Posts: 14
Threads: 7
Joined: Mar 2020
I just need to take screenshot of a webpage and store / retrieve that image in mongodb. Below code I'm using to take screenshot of webpage and How I store it in a mongodb collection?
from selenium import webdriver
from PIL import Image
from io import BytesIO
fox = webdriver.Firefox()
fox.get('http://example.com/')
# now that we have the preliminary stuff out of the way time to get that image :D
element = fox.find_element_by_id('hlogo') # find part of the page you want image of
location = element.location
size = element.size
png = fox.get_screenshot_as_png() # saves screenshot of entire page
fox.quit()
im = Image.open(BytesIO(png)) # uses PIL library to open image in memory
left = location['x']
top = location['y']
right = location['x'] + size['width']
bottom = location['y'] + size['height']
im = im.crop((left, top, right, bottom)) # defines crop points
im.save('screenshot.png') # saves new cropped image
Posts: 1,838
Threads: 2
Joined: Apr 2017
Aug-16-2020, 04:28 AM
(This post was last modified: Aug-16-2020, 07:48 AM by ndc85430.)
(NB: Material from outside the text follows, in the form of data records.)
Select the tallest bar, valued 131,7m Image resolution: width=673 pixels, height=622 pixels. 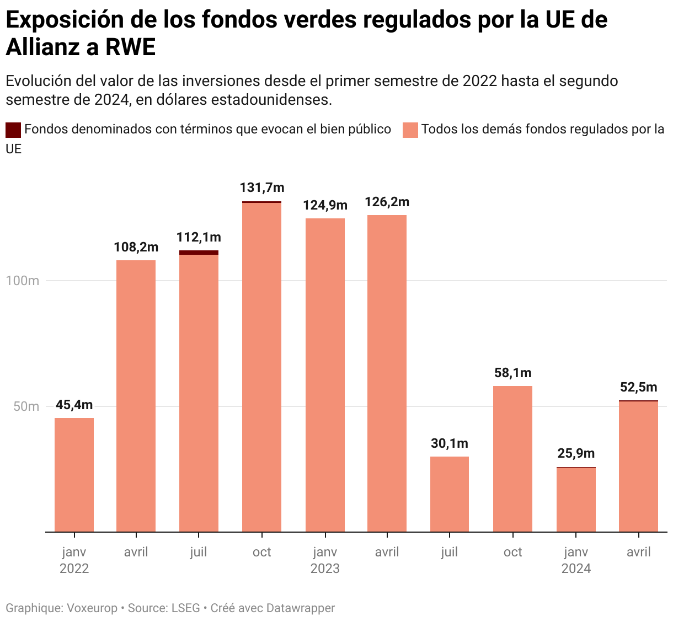click(x=261, y=367)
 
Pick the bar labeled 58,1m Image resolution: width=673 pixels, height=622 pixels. click(x=512, y=458)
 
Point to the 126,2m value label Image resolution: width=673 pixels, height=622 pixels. click(x=387, y=202)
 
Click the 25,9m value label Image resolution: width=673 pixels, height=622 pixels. click(x=576, y=453)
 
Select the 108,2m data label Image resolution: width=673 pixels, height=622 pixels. click(x=136, y=247)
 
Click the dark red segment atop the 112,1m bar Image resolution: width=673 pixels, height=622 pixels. click(x=199, y=253)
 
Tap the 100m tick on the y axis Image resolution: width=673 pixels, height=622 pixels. click(x=23, y=281)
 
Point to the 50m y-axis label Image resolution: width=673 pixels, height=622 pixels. click(x=26, y=406)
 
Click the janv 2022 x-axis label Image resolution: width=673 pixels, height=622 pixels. click(x=74, y=560)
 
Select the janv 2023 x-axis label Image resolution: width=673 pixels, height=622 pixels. click(x=325, y=560)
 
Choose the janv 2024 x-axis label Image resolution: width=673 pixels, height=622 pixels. click(x=576, y=560)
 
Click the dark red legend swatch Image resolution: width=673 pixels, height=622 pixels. click(x=13, y=130)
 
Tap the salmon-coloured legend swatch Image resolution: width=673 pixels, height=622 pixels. click(x=410, y=130)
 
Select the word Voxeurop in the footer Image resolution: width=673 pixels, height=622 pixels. click(x=92, y=608)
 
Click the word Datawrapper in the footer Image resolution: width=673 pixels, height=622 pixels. click(x=300, y=608)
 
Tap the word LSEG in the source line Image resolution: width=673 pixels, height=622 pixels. click(x=185, y=608)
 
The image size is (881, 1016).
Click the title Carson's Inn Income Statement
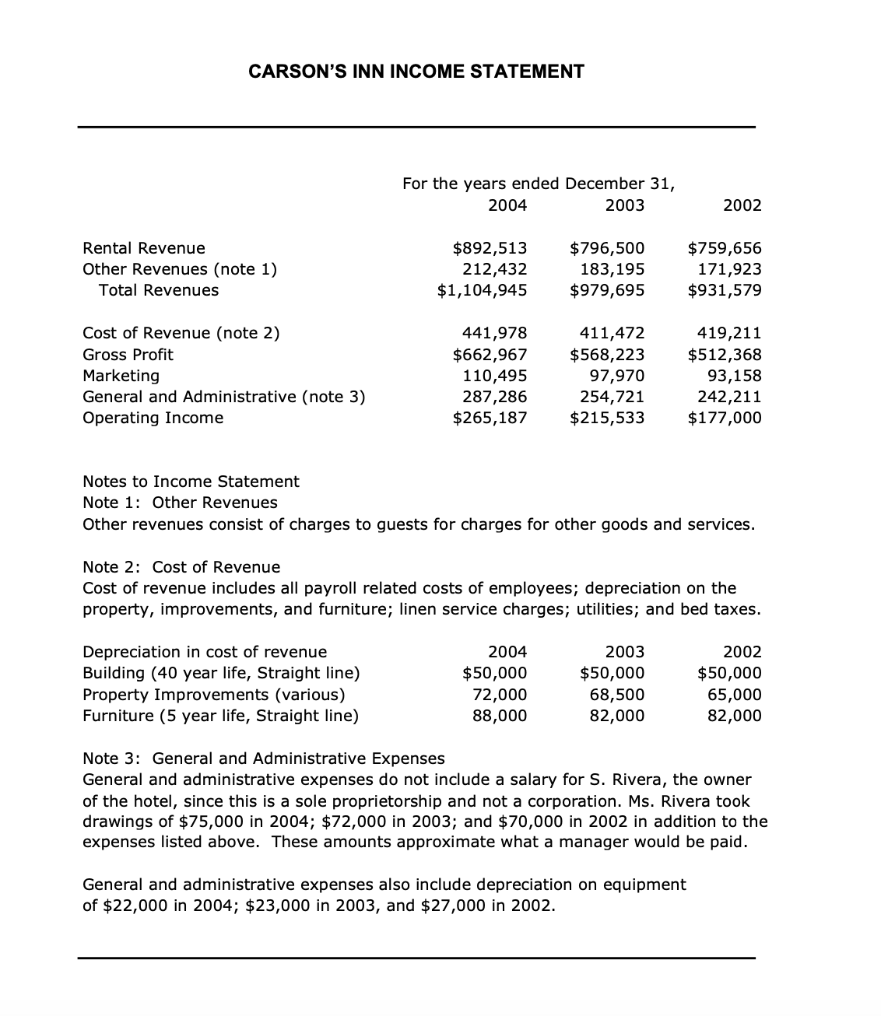tap(416, 72)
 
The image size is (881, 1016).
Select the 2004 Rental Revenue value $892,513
tap(490, 248)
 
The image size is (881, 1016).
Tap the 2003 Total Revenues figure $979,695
tap(607, 290)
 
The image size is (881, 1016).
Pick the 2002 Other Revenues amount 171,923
tap(729, 269)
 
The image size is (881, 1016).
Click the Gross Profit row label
tap(128, 355)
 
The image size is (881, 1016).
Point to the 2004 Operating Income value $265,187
tap(490, 418)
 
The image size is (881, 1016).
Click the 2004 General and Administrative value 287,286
tap(495, 397)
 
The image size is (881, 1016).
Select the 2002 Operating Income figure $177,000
tap(725, 418)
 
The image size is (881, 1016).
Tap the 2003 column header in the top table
tap(625, 205)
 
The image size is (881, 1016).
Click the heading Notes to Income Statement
tap(191, 482)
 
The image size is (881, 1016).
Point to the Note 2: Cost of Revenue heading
tap(181, 566)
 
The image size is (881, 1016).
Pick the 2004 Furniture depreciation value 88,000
tap(500, 716)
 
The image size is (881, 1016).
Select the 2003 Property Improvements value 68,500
tap(616, 695)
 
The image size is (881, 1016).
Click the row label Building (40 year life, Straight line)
tap(221, 673)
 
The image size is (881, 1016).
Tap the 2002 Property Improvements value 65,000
tap(734, 695)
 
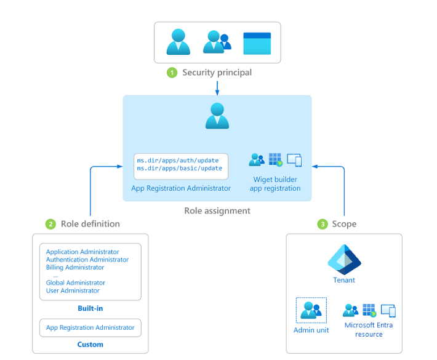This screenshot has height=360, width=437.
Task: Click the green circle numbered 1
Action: (x=172, y=73)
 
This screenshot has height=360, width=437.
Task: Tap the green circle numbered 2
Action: (x=50, y=224)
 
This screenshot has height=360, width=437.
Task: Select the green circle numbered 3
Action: (x=322, y=224)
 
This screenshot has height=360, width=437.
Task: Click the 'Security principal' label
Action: (x=217, y=73)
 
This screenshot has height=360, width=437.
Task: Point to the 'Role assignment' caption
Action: (x=217, y=210)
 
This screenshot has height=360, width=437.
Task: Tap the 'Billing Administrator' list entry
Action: (x=75, y=268)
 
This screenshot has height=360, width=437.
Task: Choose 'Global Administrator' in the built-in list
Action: (x=75, y=283)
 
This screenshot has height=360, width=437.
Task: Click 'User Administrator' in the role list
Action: (x=73, y=290)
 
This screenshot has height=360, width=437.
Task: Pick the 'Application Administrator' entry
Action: (x=82, y=252)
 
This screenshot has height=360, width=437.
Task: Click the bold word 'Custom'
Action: (x=90, y=345)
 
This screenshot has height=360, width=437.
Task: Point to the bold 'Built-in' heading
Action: (x=90, y=308)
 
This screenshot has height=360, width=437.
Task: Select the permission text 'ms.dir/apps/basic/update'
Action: (x=179, y=168)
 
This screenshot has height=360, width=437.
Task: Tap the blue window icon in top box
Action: (x=257, y=43)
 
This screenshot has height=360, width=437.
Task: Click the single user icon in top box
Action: (x=178, y=42)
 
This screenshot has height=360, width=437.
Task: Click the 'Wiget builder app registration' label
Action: (x=275, y=184)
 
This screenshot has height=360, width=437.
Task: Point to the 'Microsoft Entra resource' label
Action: (x=369, y=329)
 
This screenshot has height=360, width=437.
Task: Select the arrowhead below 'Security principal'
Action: (x=217, y=93)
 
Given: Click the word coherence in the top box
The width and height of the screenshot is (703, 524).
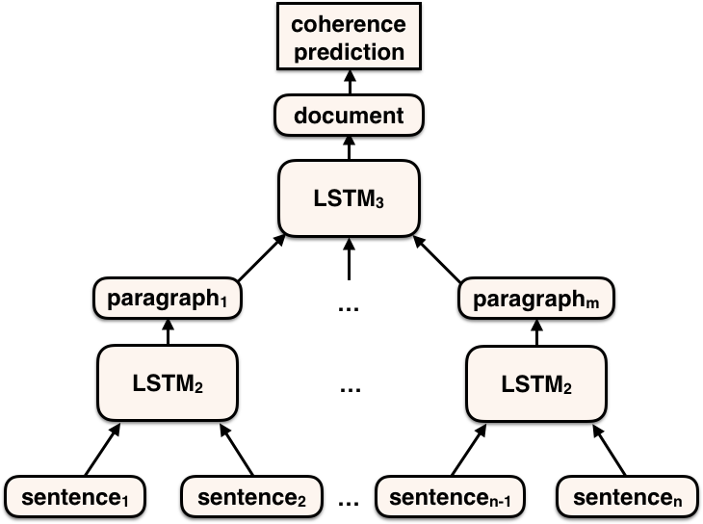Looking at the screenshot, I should click(349, 24).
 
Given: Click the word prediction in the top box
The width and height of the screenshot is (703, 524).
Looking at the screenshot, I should click(349, 51).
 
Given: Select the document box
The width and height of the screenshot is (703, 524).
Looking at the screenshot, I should click(349, 117).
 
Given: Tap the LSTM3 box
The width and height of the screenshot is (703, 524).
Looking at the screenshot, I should click(349, 198).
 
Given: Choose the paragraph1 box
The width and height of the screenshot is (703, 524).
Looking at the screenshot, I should click(167, 299).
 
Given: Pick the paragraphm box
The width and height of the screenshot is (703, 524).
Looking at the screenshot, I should click(536, 300).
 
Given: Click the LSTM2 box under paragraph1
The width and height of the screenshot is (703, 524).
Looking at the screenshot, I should click(168, 383).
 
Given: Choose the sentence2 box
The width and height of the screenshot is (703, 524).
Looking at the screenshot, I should click(251, 497).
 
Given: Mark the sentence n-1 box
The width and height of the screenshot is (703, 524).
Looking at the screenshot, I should click(450, 497).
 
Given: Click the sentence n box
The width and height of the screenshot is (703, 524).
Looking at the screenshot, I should click(627, 497).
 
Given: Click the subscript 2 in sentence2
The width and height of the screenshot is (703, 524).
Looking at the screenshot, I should click(301, 502).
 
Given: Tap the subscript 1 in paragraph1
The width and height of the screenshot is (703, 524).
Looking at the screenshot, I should click(223, 303).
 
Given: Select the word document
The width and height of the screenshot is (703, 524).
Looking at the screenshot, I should click(349, 117).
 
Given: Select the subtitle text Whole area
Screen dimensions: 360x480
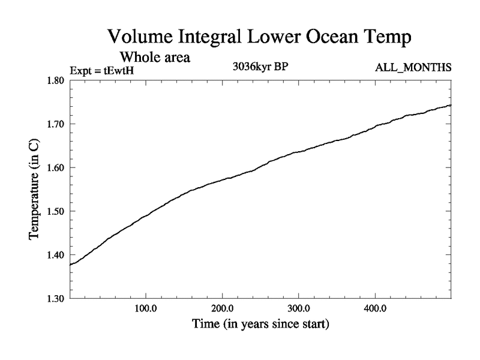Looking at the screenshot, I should pos(155,58).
Why do you want to store the image in the database in the first place, rather than some file storage (S3, Google Cloud Storage, ...) and storing the URL in the database? Did you look at the docs on Python drivers for MongoDB?
Posts: 14
Threads: 7
Joined: Mar 2020
actually I need do that with scrapy. In my program when scrapy spider crawl webpage and store some data like title,description,url... of webpage in mongodb. So I need to when spider crawl a web page, take screenshot of webpage and store it in mongodb. And after that I need retrieve it from mongodb. ? This is my spider ?
import scrapy
from scrapy.selector import Selector
from search.models import *
import lxml
from lxml.html.clean import Cleaner
import re
from urllib.parse import urlparse
import json
class DSSpider(scrapy.Spider):
name = "ds_spider"
def __init__(self, recrawl='no'):
if app.config['SPIDER_ALLOWED_DOMAINS'] != None:
self.allowed_domains = app.config['SPIDER_ALLOWED_DOMAINS']
self.start_urls = ['https://www.imdb.com']
is_crawled = recrawl.lower() in ['y', 'yes', 't', 'true', '1']
crawl_list = Crawllist \
.objects(is_crawled=is_crawled) \
.limit(app.config['CLOSESPIDER_PAGECOUNT']) \
.order_by('updated_at')
for link in crawl_list:
self.start_urls.append(link.url)
def parse(self, response):
schemas = response.xpath('//script[@type="application/ld+json"]//text()').extract()
for schema in schemas:
data = json.loads(schema, cls=json.JSONDecoder)
page_markup = data.get('@type')
selector = Selector(response)
# get page title
page_title = selector.xpath('//title/text()').extract()[0]
# get page content
cleaner = Cleaner()
cleaner.javascript = True
cleaner.style = True
page_html = selector.xpath('//body').extract()[0]
# remove js and css code
page_html = cleaner.clean_html(page_html)
# extract text
html_doc = lxml.html.document_fromstring(page_html)
page_content = ' '.join(lxml.etree.XPath("//text()")(html_doc))
page_content += ' ' + page_title
# remove line breaks tabs and extra spaces
page_content = re.sub('\n', ' ', page_content)
page_content = re.sub('\r', ' ', page_content)
page_content = re.sub('\t', ' ', page_content)
page_content = re.sub(' +', ' ', page_content)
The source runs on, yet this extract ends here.